Testing Concurrent Operations

When your code uses asyncio.gather or asyncio.create_task, test that concurrency behaves correctly:

import asyncio

async def fetch_all_users(user_ids: list[int]) -> list[dict]:
    async def fetch_one(uid):
        # Simulated async fetch
        await asyncio.sleep(0.01)
        return {"id": uid, "name": f"User {uid}"}
    
    return await asyncio.gather(*[fetch_one(uid) for uid in user_ids])

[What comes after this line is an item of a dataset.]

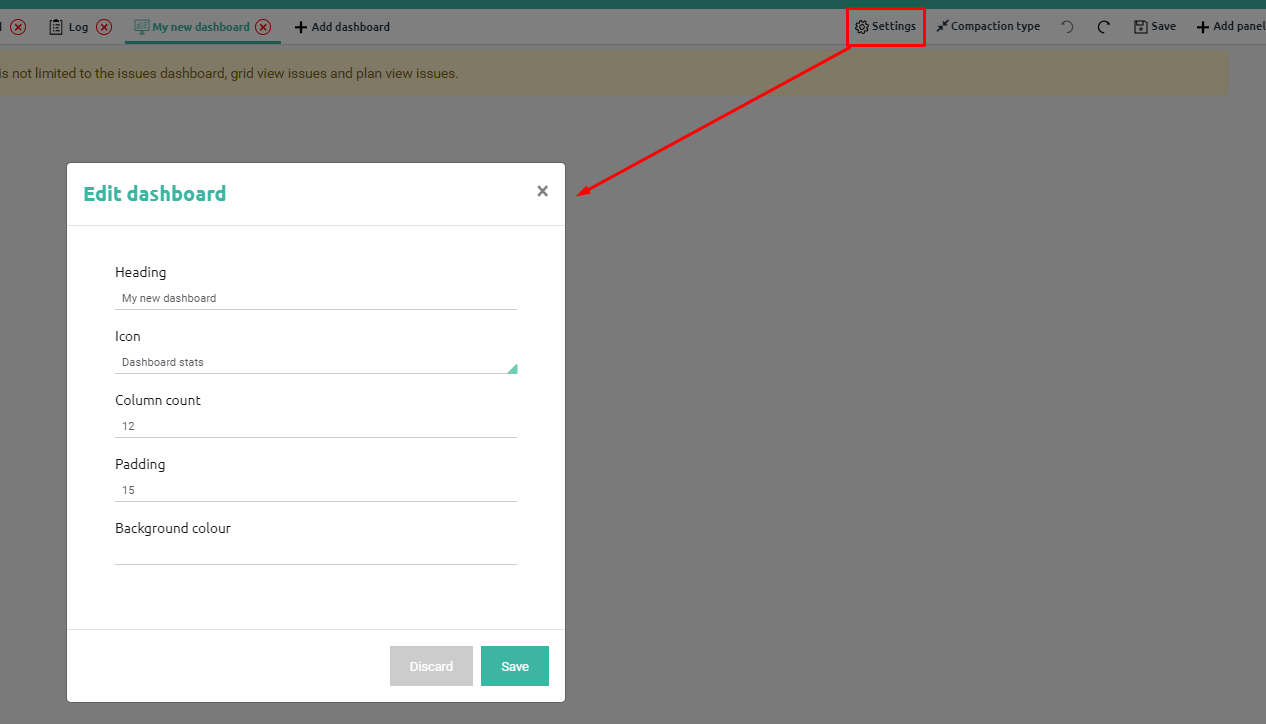The height and width of the screenshot is (724, 1266).
Task: Click the Undo arrow icon
Action: (x=1066, y=26)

async def test_fetch_all_users_concurrent():
    result = await fetch_all_users([1, 2, 3])
    
    assert len(result) == 3
    assert all(isinstance(u, dict) for u in result)
    assert {u["id"] for u in result} == {1, 2, 3}

For testing that operations actually run concurrently (not sequentially), measure timing:

import time

async def test_operations_run_concurrently():
    start = time.monotonic()
    result = await fetch_all_users([1, 2, 3, 4, 5])
    elapsed = time.monotonic() - start
    
    # 5 operations at 0.01s each should take ~0.01s concurrent, not 0.05s sequential
    assert elapsed < 0.03
    assert len(result) == 5

Common Pitfalls and Debugging

Event Loop Lifecycle Issues

The most common mistake is trying to share async resources across different event loops. Each test function (with function-scoped fixtures) gets its own loop. Session-scoped async fixtures share a loop, but that loop differs from function-scoped test loops.

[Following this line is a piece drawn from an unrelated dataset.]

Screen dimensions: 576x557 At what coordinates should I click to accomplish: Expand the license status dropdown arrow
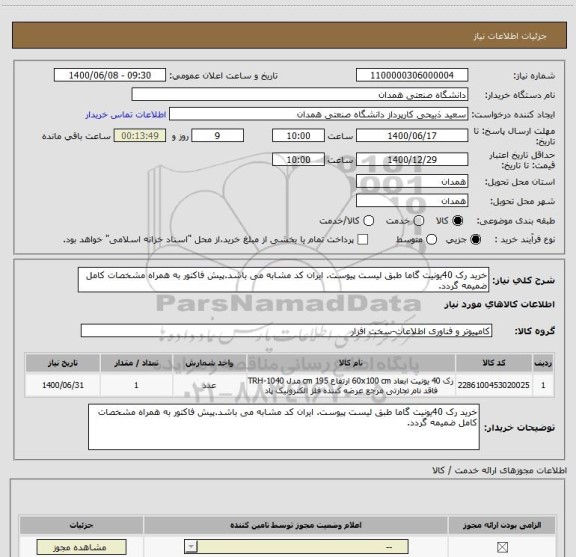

# WRONG: This will fail with "attached to a different loop" errors
@pytest_asyncio.fixture(scope="session")
async def shared_client():
    return httpx.AsyncClient()  # Created in session loop

async def test_something(shared_client):
    # Runs in function loop - different from session loop!
    await shared_client.get("https://example.com")  # Fails

The fix: either use function scope or ensure the resource doesn’t bind to a specific loop.

Handling Timeouts

Async tests can hang forever if something goes wrong. Add timeouts:

import asyncio

async def test_with_timeout():
    async def slow_operation():
        await asyncio.sleep(10)
        return "done"
    
    with pytest.raises(asyncio.TimeoutError):
        await asyncio.wait_for(slow_operation(), timeout=0.1)

For test-level timeouts, use pytest-timeout or configure in pytest:

[tool.pytest.ini_options]
timeout = 30

Mixing Sync and Async Fixtures

Sync fixtures can depend on async fixtures, but not vice versa. The async fixture runs first, and its result passes to the sync fixture:

@pytest_asyncio.fixture
async def async_data():
    await asyncio.sleep(0.01)
    return {"key": "value"}

@pytest.fixture
def processed_data(async_data):
    # async_data is already resolved here
    return {**async_data, "processed": True}

async def test_combined(processed_data):
    assert processed_data == {"key": "value", "processed": True}

Best Practices and Performance Tips

Structure tests by behavior, not by async-ness. Don’t create separate directories for async vs sync tests. Group tests by the feature they verify.

Use session-scoped fixtures for expensive resources. Database pools, Redis connections, and HTTP client sessions should persist across tests when possible. Just ensure proper cleanup.

Run tests in parallel with pytest-xdist. Async tests parallelize well because they’re already designed for concurrent execution:

pip install pytest-xdist
pytest -n auto  # Uses all available CPU cores

Consider anyio for framework-agnostic testing. If your code might run on Trio instead of asyncio, pytest-anyio provides similar functionality with backend flexibility. For pure asyncio codebases, pytest-asyncio remains the simpler choice.

Keep async tests focused. Each test should verify one behavior. The async overhead is minimal—don’t batch unrelated assertions to “save time.”

Testing async code requires understanding event loop lifecycle and using the right decorators, but pytest-asyncio handles the complexity. Configure it once, use async fixtures where needed, and write tests that look almost identical to their synchronous counterparts.